Direction 1: In the passage on inverse functions, what condition must the original function meet for an inverse function to exist?
Direction 2: Transcribe the part of the passage on inverse functions that opens with the words "EXAMPLE 7 (One-to-One" and closes with "Therefore, $f(x)=2x$ is one-to-one.".

begin Passage given

Coordinate switch: If $(a,b)$ lies on $y=f(x)$, then $(b,a)$ lies on
$y=f^{-1}(x)$.
Intersection property: If $f$ is increasing, then $f$ and $f^{-1}$ may intersect
only on the line $y=x$. Therefore, to find their intersection points, it is enough to solve
$$f(x)=x.$$
Self-inverse functions: A function is called self-inverse if $f^{-1}=f$.
Then
$$(f\circ f)(x)=x,$$
and its graph is symmetric about $y=x$.
EXAMPLE 5 (Graph of an Inverse)
If
$$f(x)=x^2,\qquad x\geq 0,$$
then
$$f^{-1}(x)=\sqrt{x}.$$
Their graphs are reflections of each other in the line $y=x$.
Since $f$ is increasing on $x\geq 0$, the intersection points of $f$ and $f^{-1}$ lie on $y=x$.
Solve:
$$
\begin{aligned}
f(x)=x &\implies
x^2=x \implies
x^2-x=0 \implies
x(x-1)=0 \\
&\implies x=0\quad\text{or}\quad x=1.
\end{aligned}
$$
Therefore, the intersection points are
$$(0,0)\qquad\text{and}\qquad (1,1).$$
EXAMPLE 6 (Self-Inverse Function)
The function
$$f(x)=\dfrac{1}{x},\qquad x\neq 0,$$
is self-inverse because
$$f^{-1}(x)=\dfrac{1}{x}.$$
Hence,
$$(f\circ f)(x)=x.$$
4. Presupposition for $f^{-1}$: One-to-One Functions
For an inverse function to exist, the original function must be one-to-one.
This means different inputs must give different outputs:
$$x_1\neq x_2\quad\Longrightarrow\quad f(x_1)\neq f(x_2).$$
Equivalently, the contrapositive form is often more useful:
$$f(x_1)=f(x_2)\quad\Longrightarrow\quad x_1=x_2.$$
Graphically, a function is one-to-one if it passes the horizontal line test:
any horizontal line intersects the graph at most once.
EXAMPLE 7 (One-to-One vs Many-to-One)
Compare $f(x)=2x$ and $g(x)=x^2$.
For $f(x)=2x$:
$$
f(x_1)=f(x_2) \implies
2x_1=2x_2 \implies
x_1=x_2.
$$
Therefore, $f(x)=2x$ is one-to-one.
For $g(x)=x^2$, different inputs may give the same output:
$$g(2)=4,\qquad g(-2)=4.$$
Therefore, $g(x)=x^2$ is many-to-one on $\mathbb{R}$.
However, if the domain is restricted to $x\geq 0$, then $g(x)=x^2$ becomes one-to-one,
and its inverse is $\sqrt{x}$.

end Passage given
begin Raw data

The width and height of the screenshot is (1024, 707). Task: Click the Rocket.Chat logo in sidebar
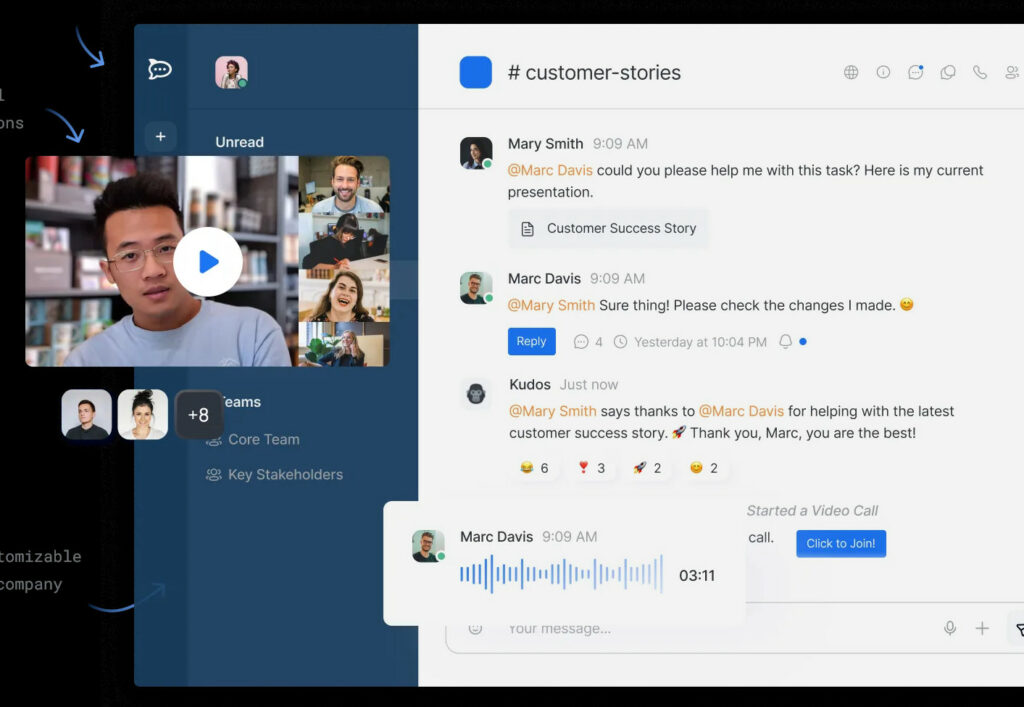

end Raw data

Full answer 1: The original function must be one-to-one.

Full answer 2:
EXAMPLE 7 (One-to-One vs Many-to-One)
Compare $f(x)=2x$ and $g(x)=x^2$.
For $f(x)=2x$:
$$
f(x_1)=f(x_2) \implies
2x_1=2x_2 \implies
x_1=x_2.
$$
Therefore, $f(x)=2x$ is one-to-one.